Aortic diameter, in which the stent-graft was implanted, was evaluated by B-mode ultrasonography (iE33 with S5-1 probe; Philips, Bothell, WA, USA) at baseline (before) and after EVAR. The internal aortic diameters were measured as maximum aortic diameter (Dmax) and minimum aortic diameter (Dmin) (Fig. 5). Then, we calculated the change in aortic diameter as;

Figure 5
figure 5

Ultrasound imaging of a cross section of the aorta at baseline (1) and after EVAR (2). The internal aortic diameters at the stent-graft site were measured as aortic diameter at baseline and after EVAR.

Change of aortic diameter = (Dmax − Dmin)/Dmin.

Stiffness parameter β

Stiffness parameter β is the slope of the exponential function between the relative arterial pressure and the distention ratio of artery, and it is given as23:

Stiffness parameter β = ln(SBP/DBP)/[(Dmax − Dmin)/Dmin].

(SBP: systolic blood pressure, DBP: diastolic blood pressure).

In this study, ascending aortic pressures (SBP and DBP) during ultrasonography were substituted for pressures at stent-graft site.

Local PWV

PWV is a representative parameter of arterial stiffness. Local wave speed was calculated by using the Bramwell–Hill’s equation9,24, which is as follows:

$${\text{PWV }} = \, \sqrt {\left( {{\text{Ad}}*{\text{PP}}/\rho *\Delta {\text{A}}} \right)}$$

Ad: cross-sectional area at diastole, ΔA: the difference in cross-sectional area between systole and diastole, PP: local pulse pressure, ρ: blood density (1060 kg/m3).

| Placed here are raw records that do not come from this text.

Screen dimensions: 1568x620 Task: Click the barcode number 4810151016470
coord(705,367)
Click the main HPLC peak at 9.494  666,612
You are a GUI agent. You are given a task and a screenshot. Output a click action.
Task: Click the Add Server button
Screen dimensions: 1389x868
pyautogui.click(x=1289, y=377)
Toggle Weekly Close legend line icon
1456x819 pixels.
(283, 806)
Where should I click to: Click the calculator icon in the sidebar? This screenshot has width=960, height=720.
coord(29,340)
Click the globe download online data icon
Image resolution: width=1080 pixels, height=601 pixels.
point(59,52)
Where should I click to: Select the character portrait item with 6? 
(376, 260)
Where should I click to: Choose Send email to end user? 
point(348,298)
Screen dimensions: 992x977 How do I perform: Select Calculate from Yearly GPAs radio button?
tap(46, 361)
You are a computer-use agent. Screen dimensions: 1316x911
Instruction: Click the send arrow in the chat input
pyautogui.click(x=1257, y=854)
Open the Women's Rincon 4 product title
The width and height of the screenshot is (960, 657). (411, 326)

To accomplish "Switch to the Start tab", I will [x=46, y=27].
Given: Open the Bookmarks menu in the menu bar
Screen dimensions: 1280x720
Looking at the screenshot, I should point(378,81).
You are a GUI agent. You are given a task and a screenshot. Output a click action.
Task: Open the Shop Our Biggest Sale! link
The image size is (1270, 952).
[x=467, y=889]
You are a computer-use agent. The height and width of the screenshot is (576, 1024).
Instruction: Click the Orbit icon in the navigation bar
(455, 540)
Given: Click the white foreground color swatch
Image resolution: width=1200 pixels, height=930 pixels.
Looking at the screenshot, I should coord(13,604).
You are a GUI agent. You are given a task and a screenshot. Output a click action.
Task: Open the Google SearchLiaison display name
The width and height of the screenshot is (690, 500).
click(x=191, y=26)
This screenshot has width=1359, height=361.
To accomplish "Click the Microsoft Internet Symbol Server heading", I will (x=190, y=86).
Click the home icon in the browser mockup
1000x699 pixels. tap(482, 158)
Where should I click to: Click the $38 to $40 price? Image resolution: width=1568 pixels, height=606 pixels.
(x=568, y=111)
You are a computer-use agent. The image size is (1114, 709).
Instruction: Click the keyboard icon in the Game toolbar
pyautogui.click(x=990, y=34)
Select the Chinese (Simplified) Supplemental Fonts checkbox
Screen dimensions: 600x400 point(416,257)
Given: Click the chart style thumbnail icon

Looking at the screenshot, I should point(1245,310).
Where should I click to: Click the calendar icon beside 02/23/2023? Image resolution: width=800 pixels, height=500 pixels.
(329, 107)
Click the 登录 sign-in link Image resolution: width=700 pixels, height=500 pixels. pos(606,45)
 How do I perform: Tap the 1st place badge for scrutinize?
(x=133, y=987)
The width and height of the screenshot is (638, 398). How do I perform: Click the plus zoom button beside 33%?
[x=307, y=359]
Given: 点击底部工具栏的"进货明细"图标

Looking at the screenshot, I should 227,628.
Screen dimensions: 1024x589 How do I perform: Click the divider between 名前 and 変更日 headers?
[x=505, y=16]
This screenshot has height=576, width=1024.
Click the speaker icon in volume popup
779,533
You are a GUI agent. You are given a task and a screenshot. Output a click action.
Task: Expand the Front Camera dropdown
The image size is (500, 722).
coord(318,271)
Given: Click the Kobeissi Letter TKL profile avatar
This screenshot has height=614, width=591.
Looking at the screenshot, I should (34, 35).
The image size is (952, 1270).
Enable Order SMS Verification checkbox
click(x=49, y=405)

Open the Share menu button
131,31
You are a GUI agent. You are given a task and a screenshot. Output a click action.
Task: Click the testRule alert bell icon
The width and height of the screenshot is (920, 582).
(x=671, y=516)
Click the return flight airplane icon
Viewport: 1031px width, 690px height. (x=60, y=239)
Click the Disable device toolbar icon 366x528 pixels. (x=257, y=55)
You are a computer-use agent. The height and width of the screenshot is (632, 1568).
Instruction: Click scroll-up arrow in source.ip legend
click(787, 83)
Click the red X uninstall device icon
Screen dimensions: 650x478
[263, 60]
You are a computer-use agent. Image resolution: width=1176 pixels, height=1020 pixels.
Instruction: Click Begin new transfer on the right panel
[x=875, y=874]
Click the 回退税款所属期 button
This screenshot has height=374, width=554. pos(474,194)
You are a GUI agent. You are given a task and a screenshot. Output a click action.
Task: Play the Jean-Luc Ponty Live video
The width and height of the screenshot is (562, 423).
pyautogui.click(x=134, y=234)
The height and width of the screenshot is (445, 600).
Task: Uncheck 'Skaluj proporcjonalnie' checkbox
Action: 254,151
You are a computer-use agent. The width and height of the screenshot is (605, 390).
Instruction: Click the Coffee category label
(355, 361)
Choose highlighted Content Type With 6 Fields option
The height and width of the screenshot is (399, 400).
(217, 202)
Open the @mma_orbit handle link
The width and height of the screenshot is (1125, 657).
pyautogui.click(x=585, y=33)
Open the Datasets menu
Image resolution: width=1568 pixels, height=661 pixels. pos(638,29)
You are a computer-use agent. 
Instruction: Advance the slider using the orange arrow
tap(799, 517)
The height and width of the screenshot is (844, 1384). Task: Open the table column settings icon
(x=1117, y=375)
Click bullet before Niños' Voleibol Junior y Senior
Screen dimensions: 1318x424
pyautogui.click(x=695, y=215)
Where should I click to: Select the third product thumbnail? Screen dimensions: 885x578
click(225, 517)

In this study, ascending aortic pulse pressures during ultrasonography were substituted for pressures at the stent-graft site.

Statistical analysis

Statistical analyses were performed using SPSS version 26 (IBM, New York, USA). All continuous variables are expressed as means ± standard error (SE). The comparison of parameters between baseline and after EVAR was assessed using the Wilcoxon signed-rank test. The relationship between the negative wave intensity and the other parameters was evaluated using Pearson’s rank correlation test. A P value of < 0.05 was considered statistically significant.